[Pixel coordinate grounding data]
┏━━
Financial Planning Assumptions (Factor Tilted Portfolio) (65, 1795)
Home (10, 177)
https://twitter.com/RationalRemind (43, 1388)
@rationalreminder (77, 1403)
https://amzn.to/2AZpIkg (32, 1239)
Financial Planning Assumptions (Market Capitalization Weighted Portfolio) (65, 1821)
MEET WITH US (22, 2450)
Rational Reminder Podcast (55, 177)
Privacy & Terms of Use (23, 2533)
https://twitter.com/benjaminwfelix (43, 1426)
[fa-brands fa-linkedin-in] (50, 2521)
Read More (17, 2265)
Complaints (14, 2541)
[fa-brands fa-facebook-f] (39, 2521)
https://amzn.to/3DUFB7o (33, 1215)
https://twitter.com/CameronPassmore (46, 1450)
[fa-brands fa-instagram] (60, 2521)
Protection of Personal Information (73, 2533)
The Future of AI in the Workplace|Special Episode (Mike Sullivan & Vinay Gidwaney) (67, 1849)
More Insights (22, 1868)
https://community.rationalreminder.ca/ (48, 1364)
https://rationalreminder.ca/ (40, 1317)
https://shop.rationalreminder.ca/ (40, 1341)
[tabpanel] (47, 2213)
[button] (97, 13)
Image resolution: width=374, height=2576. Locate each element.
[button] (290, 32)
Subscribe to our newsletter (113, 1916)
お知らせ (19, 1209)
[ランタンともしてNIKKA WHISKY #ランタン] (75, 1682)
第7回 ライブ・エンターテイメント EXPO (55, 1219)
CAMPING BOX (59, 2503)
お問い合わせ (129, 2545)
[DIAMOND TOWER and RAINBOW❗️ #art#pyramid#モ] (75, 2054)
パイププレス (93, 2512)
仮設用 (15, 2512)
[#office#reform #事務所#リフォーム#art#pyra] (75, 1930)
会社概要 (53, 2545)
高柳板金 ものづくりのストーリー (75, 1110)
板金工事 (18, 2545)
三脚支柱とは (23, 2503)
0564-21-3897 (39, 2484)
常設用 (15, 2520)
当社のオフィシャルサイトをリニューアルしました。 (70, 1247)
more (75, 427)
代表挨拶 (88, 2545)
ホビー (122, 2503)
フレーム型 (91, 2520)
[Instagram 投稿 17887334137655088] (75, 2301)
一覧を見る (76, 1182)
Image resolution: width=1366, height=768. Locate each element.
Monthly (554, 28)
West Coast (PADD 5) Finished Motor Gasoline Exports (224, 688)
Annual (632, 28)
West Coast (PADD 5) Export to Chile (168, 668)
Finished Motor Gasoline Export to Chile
┗━━
## Required work
After locating the line with "一覧を見る (76, 1182)" in the records above, please set down that line and all later ones exactly, and no other line.

## Task output
一覧を見る (76, 1182)
Image resolution: width=1366, height=768. Locate each element.
Monthly (554, 28)
West Coast (PADD 5) Finished Motor Gasoline Exports (224, 688)
Annual (632, 28)
West Coast (PADD 5) Export to Chile (168, 668)
Finished Motor Gasoline Export to Chile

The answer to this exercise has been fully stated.